The Third House had the decency to put across a strong front, but such was to be expected from that backwater. It was the Ninth House which disconcerted him, and strongly so: no sooner had Morghon made up his mind that the Selection should take place than they had arrived at the doors of the keep, before the First Lord had even grasped the opportunity to man the battlements and reinforce the defences of the castle. Fifteen days they had resided now in the castle, and fifteen days they had eluded Ezust's assessment. The scion seemed a lordling, his chevalier a savage; they avoided each other for the most part, even as they separately catalogued the opened sections of the keep. Morghon had, it seemed, been correct: they were kept docile with the illusion of rebellion thus.
"Sixth should be here be now," said Syýa thoughtfully. "If only to keep me company in keeping you company." She glanced up at the sky, as another bolt of lightning curled up the edge of the horizon as a piece of paper curls while burning.
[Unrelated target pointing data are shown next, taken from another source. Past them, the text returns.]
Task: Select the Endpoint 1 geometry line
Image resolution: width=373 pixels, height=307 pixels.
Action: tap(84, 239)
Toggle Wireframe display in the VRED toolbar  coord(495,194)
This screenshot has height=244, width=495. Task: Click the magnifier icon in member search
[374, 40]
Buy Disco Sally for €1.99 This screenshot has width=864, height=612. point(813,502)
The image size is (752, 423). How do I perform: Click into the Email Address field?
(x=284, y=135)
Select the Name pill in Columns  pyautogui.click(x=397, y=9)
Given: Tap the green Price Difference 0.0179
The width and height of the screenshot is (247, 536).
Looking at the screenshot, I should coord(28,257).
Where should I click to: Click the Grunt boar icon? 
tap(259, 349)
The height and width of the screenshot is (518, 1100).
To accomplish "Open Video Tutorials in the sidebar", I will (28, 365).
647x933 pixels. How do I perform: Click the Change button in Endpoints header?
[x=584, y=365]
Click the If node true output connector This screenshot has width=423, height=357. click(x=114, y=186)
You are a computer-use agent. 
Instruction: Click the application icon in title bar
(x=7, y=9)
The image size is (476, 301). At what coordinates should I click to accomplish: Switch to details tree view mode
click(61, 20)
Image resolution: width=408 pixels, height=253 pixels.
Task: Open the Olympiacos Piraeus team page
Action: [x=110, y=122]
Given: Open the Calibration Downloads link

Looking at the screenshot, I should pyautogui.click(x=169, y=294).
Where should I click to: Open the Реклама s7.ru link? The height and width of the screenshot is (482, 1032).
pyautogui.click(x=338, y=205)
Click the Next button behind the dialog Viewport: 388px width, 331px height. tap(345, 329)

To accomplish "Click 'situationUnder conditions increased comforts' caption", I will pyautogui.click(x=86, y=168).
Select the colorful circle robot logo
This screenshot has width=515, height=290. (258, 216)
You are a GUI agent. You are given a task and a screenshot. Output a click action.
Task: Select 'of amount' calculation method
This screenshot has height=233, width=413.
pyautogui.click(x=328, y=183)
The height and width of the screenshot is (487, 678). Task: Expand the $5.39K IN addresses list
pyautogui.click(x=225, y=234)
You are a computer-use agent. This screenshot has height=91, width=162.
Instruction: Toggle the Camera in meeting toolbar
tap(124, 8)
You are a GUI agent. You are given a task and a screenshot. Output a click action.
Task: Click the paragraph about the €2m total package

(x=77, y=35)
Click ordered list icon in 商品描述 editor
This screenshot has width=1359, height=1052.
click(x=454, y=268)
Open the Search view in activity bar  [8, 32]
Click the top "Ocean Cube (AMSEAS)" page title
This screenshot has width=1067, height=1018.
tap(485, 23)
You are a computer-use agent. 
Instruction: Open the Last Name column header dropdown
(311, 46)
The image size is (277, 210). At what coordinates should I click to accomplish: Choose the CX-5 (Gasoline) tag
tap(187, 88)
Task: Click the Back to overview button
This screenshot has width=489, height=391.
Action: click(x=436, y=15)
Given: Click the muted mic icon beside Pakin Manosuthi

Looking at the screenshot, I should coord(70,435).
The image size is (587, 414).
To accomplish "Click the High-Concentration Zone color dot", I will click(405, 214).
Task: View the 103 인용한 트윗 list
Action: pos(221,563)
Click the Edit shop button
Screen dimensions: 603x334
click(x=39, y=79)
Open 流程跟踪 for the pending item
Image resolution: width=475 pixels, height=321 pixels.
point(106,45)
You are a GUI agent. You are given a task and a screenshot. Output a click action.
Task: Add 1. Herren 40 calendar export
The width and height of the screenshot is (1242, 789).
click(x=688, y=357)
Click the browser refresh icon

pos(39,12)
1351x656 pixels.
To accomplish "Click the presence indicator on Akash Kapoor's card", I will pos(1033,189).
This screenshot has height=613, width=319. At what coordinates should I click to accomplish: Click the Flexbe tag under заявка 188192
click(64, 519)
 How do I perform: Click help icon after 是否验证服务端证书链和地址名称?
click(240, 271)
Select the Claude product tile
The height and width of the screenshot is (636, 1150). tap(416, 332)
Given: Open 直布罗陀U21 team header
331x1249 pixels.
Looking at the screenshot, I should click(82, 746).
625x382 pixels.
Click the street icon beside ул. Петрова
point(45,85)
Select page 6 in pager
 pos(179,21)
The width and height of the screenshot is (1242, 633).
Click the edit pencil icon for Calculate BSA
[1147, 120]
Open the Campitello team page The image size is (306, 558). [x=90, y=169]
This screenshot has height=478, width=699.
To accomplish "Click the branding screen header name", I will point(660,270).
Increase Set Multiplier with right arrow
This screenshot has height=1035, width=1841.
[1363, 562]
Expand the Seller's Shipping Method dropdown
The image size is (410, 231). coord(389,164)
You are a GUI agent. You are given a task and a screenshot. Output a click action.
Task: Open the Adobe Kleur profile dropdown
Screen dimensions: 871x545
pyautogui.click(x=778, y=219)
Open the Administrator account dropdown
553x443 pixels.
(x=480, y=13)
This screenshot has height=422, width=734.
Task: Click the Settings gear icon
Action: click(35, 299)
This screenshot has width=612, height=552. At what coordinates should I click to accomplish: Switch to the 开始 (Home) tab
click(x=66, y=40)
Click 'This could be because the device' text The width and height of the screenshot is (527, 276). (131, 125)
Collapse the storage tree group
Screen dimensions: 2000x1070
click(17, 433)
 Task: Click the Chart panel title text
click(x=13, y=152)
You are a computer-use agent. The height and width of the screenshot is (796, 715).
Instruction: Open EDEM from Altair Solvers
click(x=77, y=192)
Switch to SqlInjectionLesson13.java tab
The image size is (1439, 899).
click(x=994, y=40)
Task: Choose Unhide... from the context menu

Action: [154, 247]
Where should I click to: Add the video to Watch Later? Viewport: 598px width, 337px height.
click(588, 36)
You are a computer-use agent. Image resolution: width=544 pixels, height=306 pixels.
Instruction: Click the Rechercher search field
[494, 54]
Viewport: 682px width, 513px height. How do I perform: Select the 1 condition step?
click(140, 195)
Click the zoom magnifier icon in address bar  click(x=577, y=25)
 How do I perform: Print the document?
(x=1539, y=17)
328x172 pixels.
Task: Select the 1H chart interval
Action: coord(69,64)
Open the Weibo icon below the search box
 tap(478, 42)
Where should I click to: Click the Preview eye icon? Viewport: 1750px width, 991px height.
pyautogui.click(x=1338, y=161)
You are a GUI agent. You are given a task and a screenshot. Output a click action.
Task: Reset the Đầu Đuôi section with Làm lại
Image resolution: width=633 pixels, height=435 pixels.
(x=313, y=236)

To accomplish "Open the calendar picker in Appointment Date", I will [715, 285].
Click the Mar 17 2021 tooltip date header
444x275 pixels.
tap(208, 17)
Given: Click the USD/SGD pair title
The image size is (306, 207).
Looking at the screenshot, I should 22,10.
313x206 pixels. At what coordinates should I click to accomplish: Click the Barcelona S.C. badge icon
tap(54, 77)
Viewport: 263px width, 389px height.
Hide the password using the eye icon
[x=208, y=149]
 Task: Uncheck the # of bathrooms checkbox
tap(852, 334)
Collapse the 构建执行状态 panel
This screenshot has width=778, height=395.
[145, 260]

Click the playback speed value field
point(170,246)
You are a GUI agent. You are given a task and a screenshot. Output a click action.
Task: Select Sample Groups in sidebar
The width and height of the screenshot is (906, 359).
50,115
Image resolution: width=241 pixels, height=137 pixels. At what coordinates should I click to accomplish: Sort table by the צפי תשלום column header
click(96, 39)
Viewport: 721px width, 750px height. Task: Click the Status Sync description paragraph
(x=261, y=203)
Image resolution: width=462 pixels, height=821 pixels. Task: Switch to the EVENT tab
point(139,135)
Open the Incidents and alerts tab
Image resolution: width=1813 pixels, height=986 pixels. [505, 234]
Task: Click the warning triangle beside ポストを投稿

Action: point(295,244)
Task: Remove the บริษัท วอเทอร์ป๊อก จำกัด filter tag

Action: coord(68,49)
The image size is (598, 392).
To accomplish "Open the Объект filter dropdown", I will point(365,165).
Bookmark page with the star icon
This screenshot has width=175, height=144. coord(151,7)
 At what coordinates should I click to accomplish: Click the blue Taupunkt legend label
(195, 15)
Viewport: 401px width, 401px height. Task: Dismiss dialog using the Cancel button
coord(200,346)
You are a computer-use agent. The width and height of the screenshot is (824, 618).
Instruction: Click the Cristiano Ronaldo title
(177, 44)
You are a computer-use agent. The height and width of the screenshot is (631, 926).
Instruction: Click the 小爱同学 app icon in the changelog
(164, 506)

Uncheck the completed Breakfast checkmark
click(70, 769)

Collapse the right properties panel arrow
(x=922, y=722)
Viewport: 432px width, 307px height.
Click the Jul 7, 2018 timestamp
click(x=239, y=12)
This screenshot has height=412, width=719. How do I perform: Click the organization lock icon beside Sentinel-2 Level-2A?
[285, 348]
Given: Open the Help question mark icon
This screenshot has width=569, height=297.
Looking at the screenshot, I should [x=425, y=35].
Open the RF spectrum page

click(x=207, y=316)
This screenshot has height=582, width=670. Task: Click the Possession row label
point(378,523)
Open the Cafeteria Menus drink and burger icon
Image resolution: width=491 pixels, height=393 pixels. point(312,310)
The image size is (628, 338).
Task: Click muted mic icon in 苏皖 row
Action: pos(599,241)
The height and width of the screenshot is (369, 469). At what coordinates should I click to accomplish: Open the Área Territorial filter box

It illuminated her face, her big dark eyes and her bloodied lips. "Do you know who they are sending?"
Sepideh. "One of their girls," said Ezust. "One of their chevaliers."
"Swanskin?"
He curled his lip, and said nothing.
The thunder was chasing the lightning, but it was a close race: it rumbled across the world now, and seemed for a moment to be a live thing in the sky roaring from behind the charcoal clouds.
Syýa said, "is that Santora screaming?"
He scoffed. "A chevalier does not scream."
"No," his sister agreed. The sky rattled over them. The screams keened ever higher. "I suppose they don't."